Por Luis Vielma Lobo * para Energía a Debate
“El petróleo fue una parte definitiva del pasado de mi familia, pero no tiene cabida relevante en nuestro futuro”. Con estas palabras Valeria Rockefeller, –tataranieta del magnate del petróleo John D. Rockefeller y presidenta del Fondo RBF– cerró su mensaje al Consejo de Administración que ella dirige.
Este fondo viene invirtiendo en energías alternas desde el año 2014, cuando se inició con una inversión de 50,000 millones de dólares en activos mundiales. Desde entonces, el valor de los fondos que están invirtiendo en energías limpias – retirando inversiones en proyectos de combustibles fósiles – se ha disparado en más de 12 billones de dólares, ya que cada vez más, gobiernos, empresas, fundaciones y universidades se han venido sumando en este esfuerzo de cambiar la huella energética del planeta.
La Universidad de Oxford se convirtió en el último miembro del fondo, cuando anunció el mes pasado que no invertiría más en empresas, ni proyectos que generen combustibles fósiles.

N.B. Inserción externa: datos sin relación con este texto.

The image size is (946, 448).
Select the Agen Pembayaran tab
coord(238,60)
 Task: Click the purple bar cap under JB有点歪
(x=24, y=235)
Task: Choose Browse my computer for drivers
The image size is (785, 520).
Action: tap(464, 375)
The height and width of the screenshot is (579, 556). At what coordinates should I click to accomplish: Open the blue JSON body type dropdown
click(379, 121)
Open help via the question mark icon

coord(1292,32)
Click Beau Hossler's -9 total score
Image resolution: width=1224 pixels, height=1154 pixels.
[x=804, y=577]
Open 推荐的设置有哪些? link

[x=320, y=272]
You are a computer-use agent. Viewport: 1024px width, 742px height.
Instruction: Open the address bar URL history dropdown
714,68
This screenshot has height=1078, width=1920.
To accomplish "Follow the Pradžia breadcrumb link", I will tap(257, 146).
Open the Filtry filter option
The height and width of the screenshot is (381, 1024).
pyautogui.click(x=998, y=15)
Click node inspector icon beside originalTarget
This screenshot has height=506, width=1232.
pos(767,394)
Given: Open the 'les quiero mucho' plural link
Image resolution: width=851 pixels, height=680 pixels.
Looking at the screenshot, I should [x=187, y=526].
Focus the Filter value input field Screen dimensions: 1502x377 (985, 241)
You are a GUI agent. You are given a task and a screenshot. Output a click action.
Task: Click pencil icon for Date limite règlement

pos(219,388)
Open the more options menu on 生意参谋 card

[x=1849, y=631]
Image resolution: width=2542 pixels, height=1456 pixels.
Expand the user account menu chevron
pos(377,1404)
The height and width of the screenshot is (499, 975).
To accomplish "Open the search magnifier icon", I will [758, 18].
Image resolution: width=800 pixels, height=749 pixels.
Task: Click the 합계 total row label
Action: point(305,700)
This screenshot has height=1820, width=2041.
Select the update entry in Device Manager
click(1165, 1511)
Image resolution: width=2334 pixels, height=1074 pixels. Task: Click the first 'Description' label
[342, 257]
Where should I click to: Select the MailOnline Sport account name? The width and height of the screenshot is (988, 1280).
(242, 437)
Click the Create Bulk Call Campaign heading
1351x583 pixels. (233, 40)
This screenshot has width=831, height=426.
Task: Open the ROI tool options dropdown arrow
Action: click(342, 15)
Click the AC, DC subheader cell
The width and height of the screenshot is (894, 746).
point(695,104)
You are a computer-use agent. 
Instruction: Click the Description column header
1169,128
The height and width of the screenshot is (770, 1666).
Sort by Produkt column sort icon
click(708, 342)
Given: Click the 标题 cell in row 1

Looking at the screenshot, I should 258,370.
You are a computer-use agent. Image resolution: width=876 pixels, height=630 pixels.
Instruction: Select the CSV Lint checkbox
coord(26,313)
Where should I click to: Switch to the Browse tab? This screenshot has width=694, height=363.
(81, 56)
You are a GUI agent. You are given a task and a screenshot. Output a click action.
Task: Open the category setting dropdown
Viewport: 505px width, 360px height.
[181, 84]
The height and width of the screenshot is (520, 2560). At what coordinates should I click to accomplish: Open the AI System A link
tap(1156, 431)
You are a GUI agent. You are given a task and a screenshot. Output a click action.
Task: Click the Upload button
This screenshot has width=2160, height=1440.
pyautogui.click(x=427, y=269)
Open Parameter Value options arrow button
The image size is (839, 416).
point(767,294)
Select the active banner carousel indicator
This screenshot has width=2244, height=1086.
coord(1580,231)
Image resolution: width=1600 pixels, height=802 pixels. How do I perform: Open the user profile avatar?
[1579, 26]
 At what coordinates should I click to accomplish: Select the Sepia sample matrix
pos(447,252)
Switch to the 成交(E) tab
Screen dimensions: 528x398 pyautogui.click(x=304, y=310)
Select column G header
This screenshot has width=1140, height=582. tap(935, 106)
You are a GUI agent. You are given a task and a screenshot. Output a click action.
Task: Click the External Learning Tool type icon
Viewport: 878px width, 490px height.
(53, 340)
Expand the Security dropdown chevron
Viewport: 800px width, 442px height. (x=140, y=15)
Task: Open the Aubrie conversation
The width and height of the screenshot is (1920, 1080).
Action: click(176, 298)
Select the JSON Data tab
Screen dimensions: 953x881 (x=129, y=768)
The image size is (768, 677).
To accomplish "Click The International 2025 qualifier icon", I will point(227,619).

Su presidente y Director Ejecutivo, señaló que esa institución había “invertido cinco años para probar que los hidrocarburos han sido dañinos para el medio ambiente y la vida diaria del ser humano, y que el COVID-19 lo probó en unos meses”.
La razón para continuar invirtiendo en gas y petróleo se está desvaneciendo rápidamente, muy atrás quedó la época en que la Standard Oil controlaba el 90% de la producción de petróleo de los Estados Unidos., convirtiendo a John D. Rockefeller en el ciudadano que más aportaba a la economía estadounidense incluyendo pago de impuestos y la generación de empleos.
Gran número de inversionistas están buscando la salida de los fondos que promueven los combustibles fósiles, y muchos de ellos han probado en esta crisis, que las inversiones en energías alternas, los ha protegido de la volatilidad del mercado ocasionada por el coronavirus en los últimos meses. Sin duda el mercado de inversiones ha recibido de muy buena manera, la apertura hacia las energías alternas y renovables; y recientemente se han acentuado algunasseñales de que la pandemia podría acelerar la transición a largo plazo hacia una energía con menos emisiones de carbono.
La demanda de hidrocarburos se ha desplomado debido a que la actividad económica ha sido reducida, las líneas aéreas han suspendido vuelos y algunas se han declarado en quiebra, se ha dicho a la gente que se queden en casa, y todo esto ha dejado a los mercados en confusión. Cifras recientes de la Agencia Internacional de Energía muestran que más de la mitad del consumo mundial de petróleo se utiliza en el transporte, que ha sido uno de los sectores más afectados por la crisis. La demanda de electricidad también ha caído, pero no ha colapsado de la manera en que lo ha hecho el mercado de los hidrocarburos, y el precio del kilovatio ha logrado mantenerse mucho mejor, gracias a la diversificación en las fuentes de suministro alternas que las empresas generadoras de electricidad han ido incorporando.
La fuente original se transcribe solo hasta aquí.